Oreste Grani/Leo Rugens 

P.S.

La svolta culturale e di possibile ruolo italiano doveva avvenire almeno quando sei giovani militari italiani della Folgore (e quattro feriti gravemente) morirono a Kabul.

Era il 16 settembre 2009. Ci sarebbe stato tempo (“dodici anni” per farsi venire un’ideuzza per non finire nel tritacarne della vittoria talibana, dell’attività terroristica di quello e o di quell’altro fanatico, della fuga oscena di queste tragiche ore mi sembrano sufficienti) per onorare, non a chiacchiere, i nostri caduti approfondendo, ad esempio, il ruolo dell’India in Afghanistan (è una di quelle ideuzze a cui faccio riferimento) che grande economia mondiale investiva, in quegli stessi anni, migliaia di miliardi di dollari in infrastrutture. Mentre languiva il CESMEO per qualche decina di migliaia di euro e i geni piazzati al ministero da Ignazio La Russa si preparavano alla grande pensata dei Marò per costruire, in condizioni di assoluta imbecillità, la frattura con l’India a causa di due pescatori impallinati, avremmo dovuto, informati da un’intelligence colta e intraprendente, ideare percorsi di condivisione con l’India (non la Cina quindi dove lo strabismo italiota ha cominciato a guardare, indirizzato dai prezzolati di turno e dagli agenti d’influenza alla GEV). Anche attraverso realtà quali il CESMEO. Ma questa, come al solito, è un’altra storia. O la stessa. 

P.S. al P.S.

In queste ore non posso non ricordare i ragazzi della Folgore inutilmente caduti quel maledetto 16 settembre 2009. Le vittime furono: il tenente Antonio Fortunato, 35 anni, originario di Lagonegro (Potenza); il primo caporal maggiore Matteo Mureddu, 26 anni, di Solarussa, un piccolo paese sardo in provincia di Oristano, fratello minore di Stefano, anch’egli militare; il primo caporal maggiore Davide Ricchiuto, 26 anni, nativo di Glarus (Svizzera); il sergente maggiore Roberto Valente, 37 anni di Napoli; il primo caporal maggiore Gian Domenico Pistonami, 26 anni di Orvieto; il primo caporal maggiore Massimiliano Randino, salernitano, 32 anni. 

Ricoverati nell’ospedale da campo francese i caporalmaggiore Rocco Leo, 26 anni, brindisino; Sergio Agostinelli, 32 anni, nato in Svizzera e residente nel Salento; Ferdinando Buono, 30 anni, di Napoli; il maresciallo dell’Aeronautica militare Felice Calandriello, 58 anni, di Sassano (Salerno). Sono tutti in stato di shock ma senza altre gravi ferite.

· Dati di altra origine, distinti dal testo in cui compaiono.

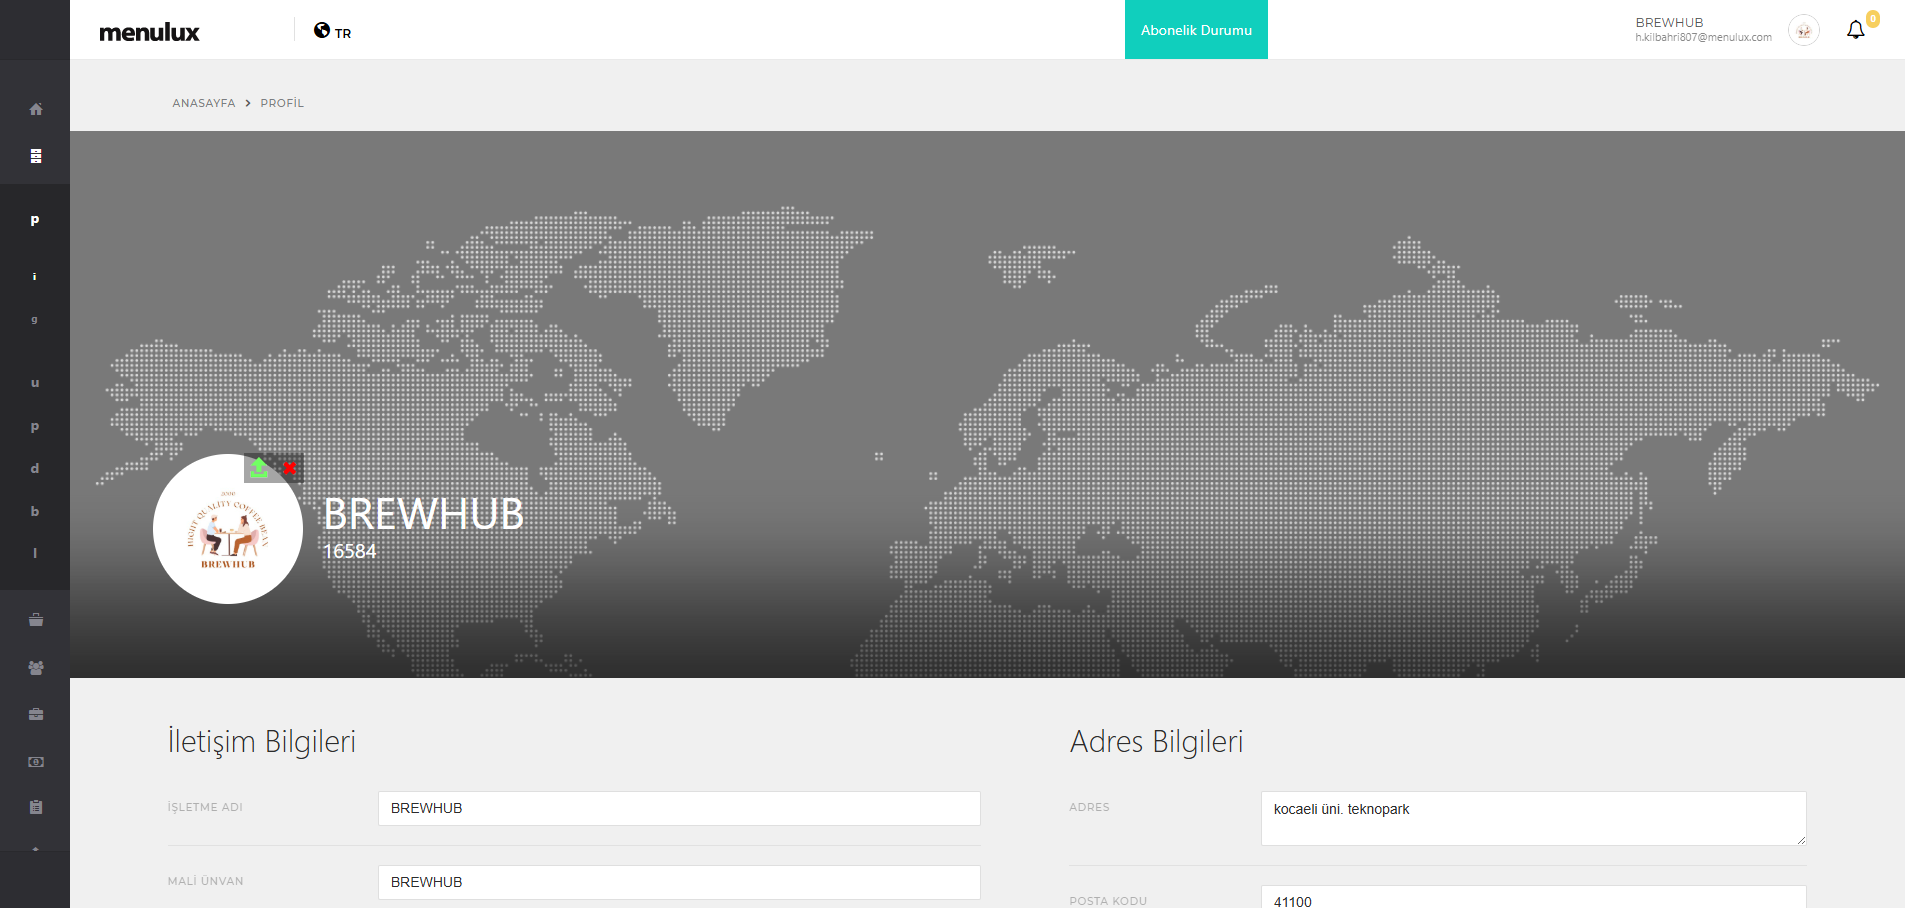The height and width of the screenshot is (908, 1905).
Task: Go to ANASAYFA via breadcrumb
Action: tap(204, 103)
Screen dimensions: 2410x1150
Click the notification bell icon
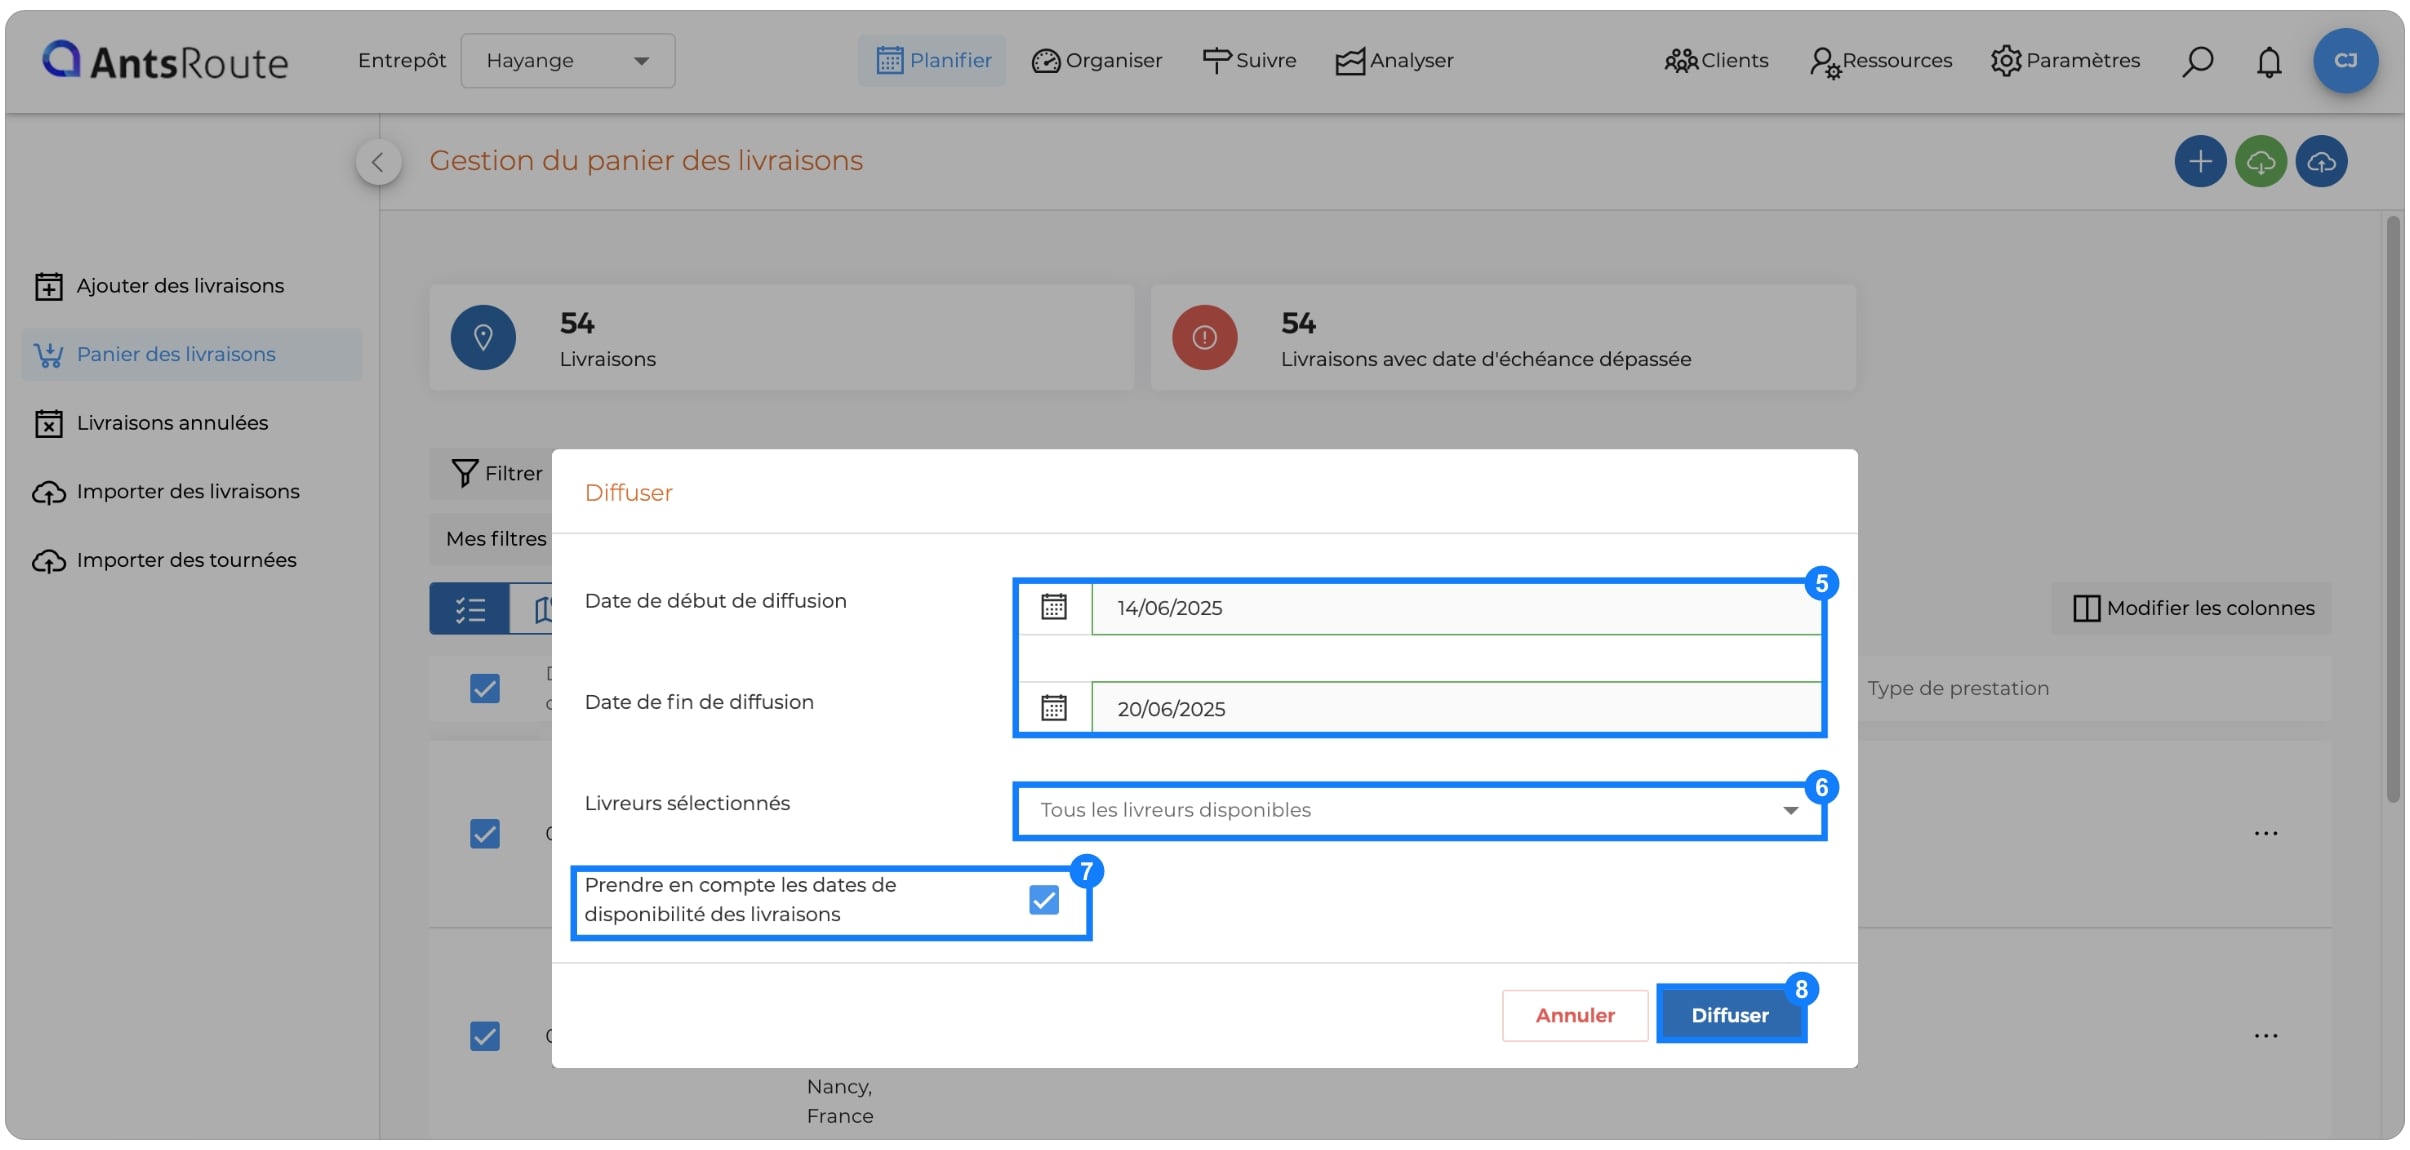coord(2269,61)
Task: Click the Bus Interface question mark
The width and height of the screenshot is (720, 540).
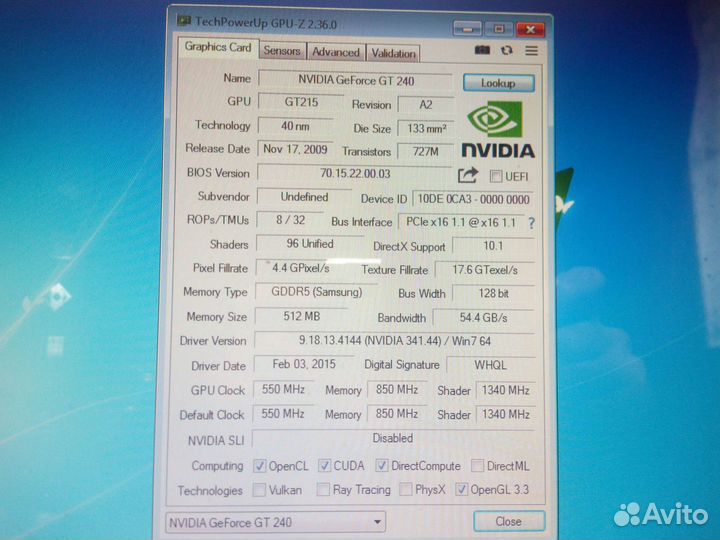Action: coord(531,223)
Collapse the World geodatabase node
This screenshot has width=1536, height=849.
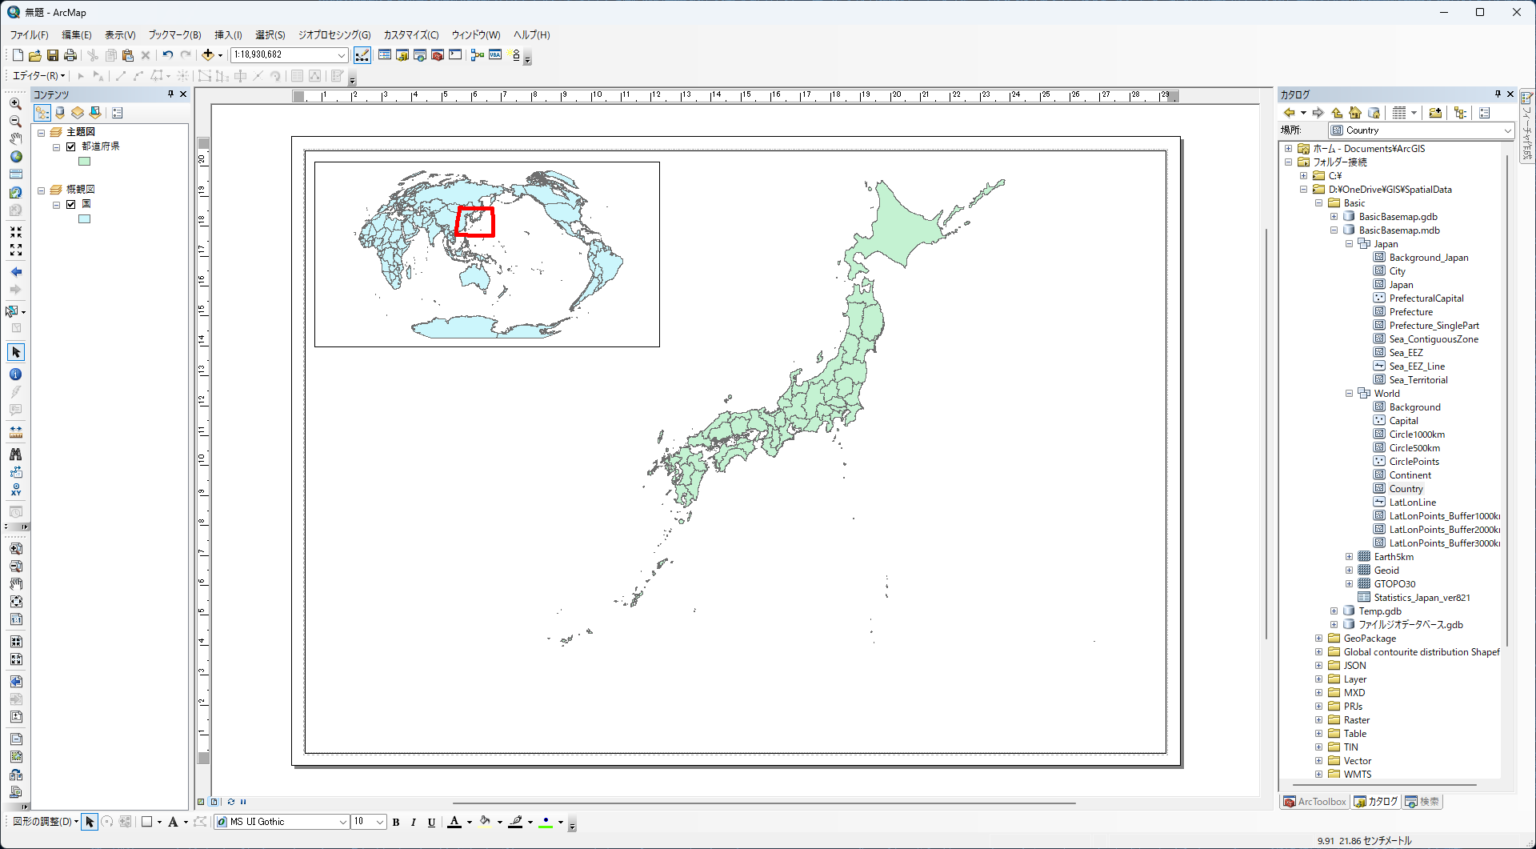pos(1348,393)
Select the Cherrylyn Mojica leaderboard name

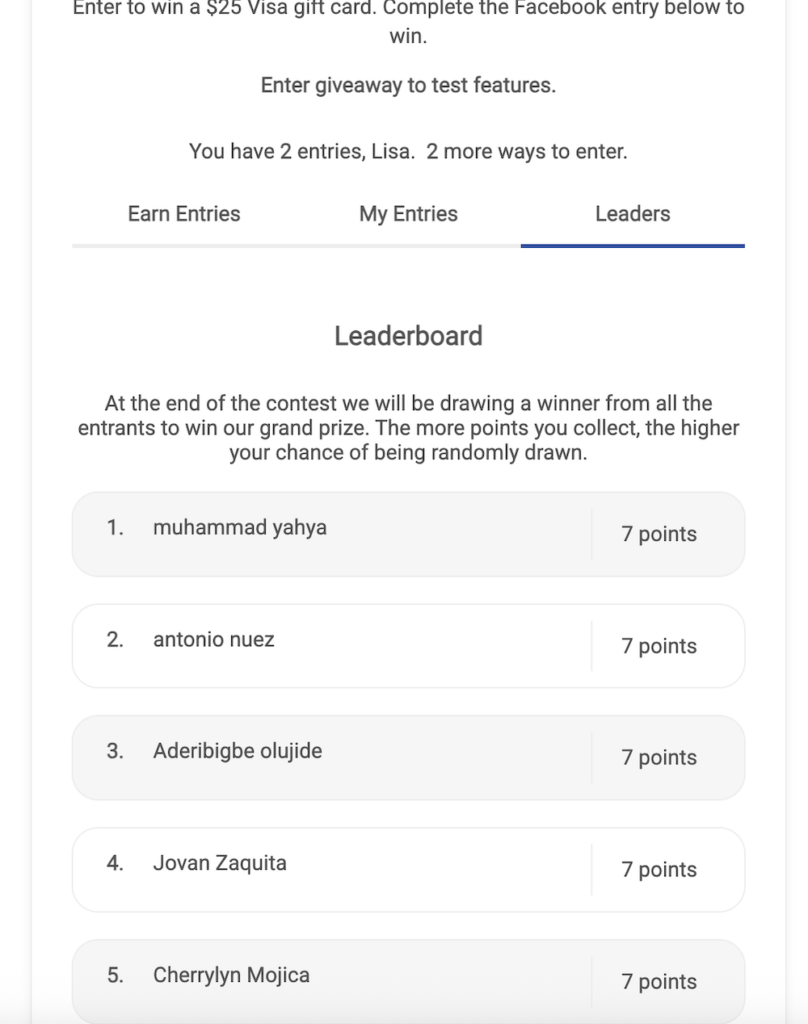(231, 975)
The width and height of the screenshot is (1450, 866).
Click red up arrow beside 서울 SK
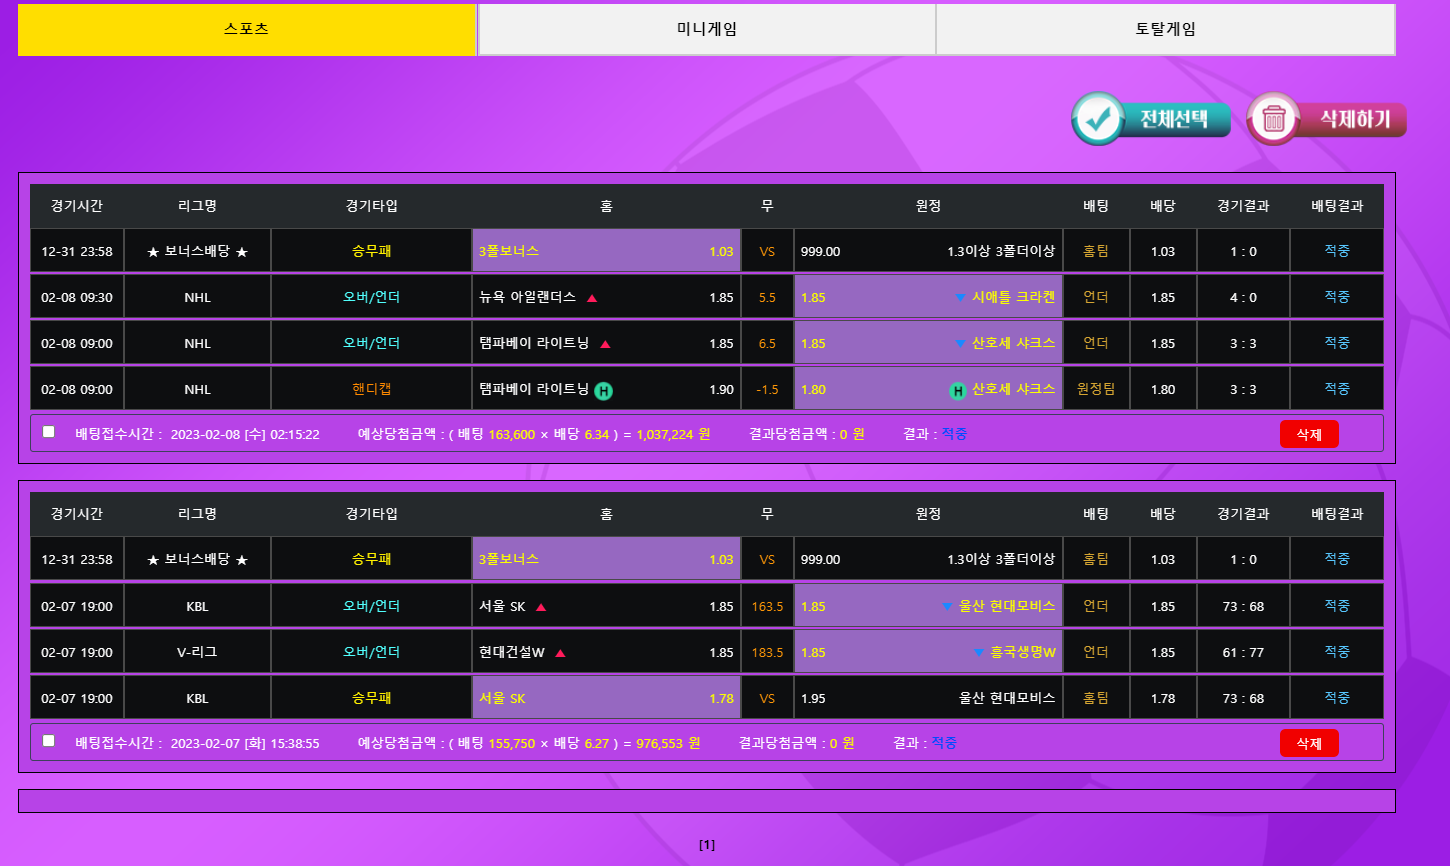coord(541,607)
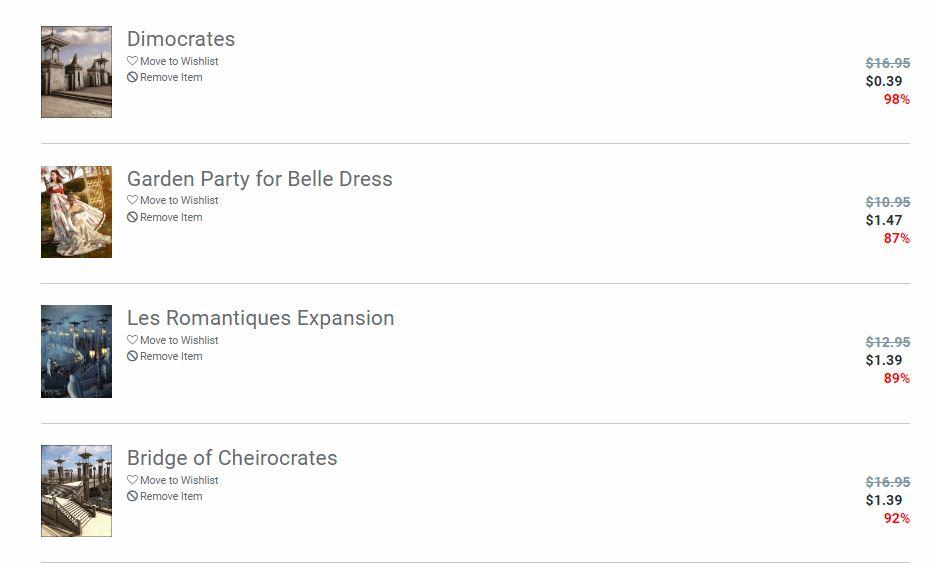
Task: Click the remove icon for Les Romantiques Expansion
Action: click(132, 356)
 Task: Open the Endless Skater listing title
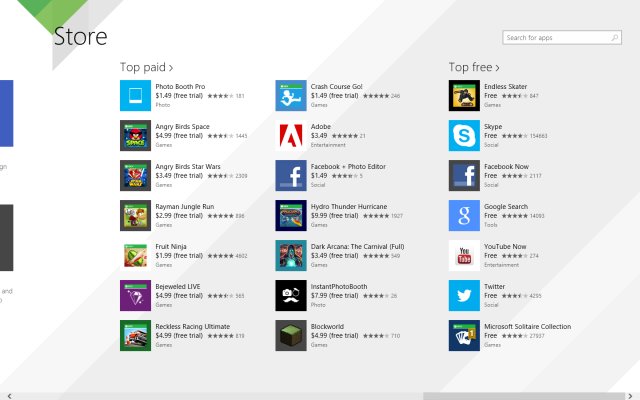point(507,86)
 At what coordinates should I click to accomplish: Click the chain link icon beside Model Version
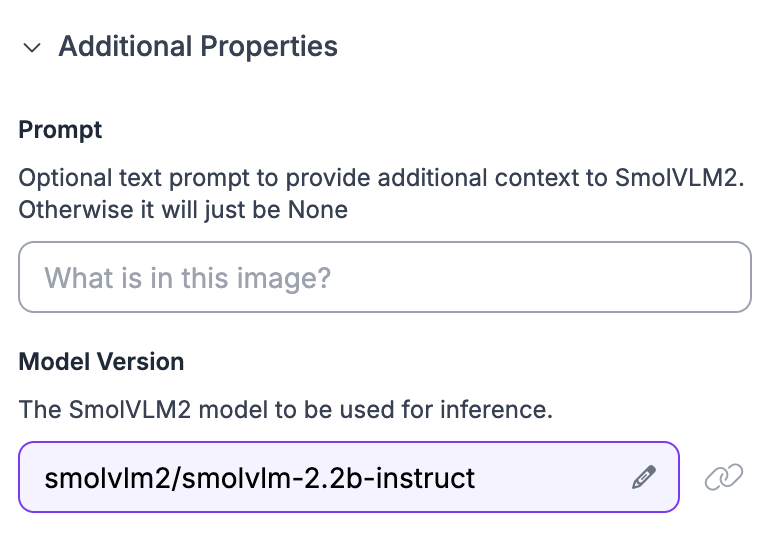(x=723, y=477)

Cosa ultima ma non ultima.

Non ho (come sapete) 500.000 euro per rilevare la biblioteca del CESMEO e rilanciarne l’attività ma penso che questa cifra sia facilmente recuperabile nei vasti fondi del DIS, ora che la signora Elisabetta Belloni lo guida e ne dispone – legittimamente – della cassa. E a questo proposito, senta a me che sono vecchio e stanco, gentile direttrice: meglio tardi che mai.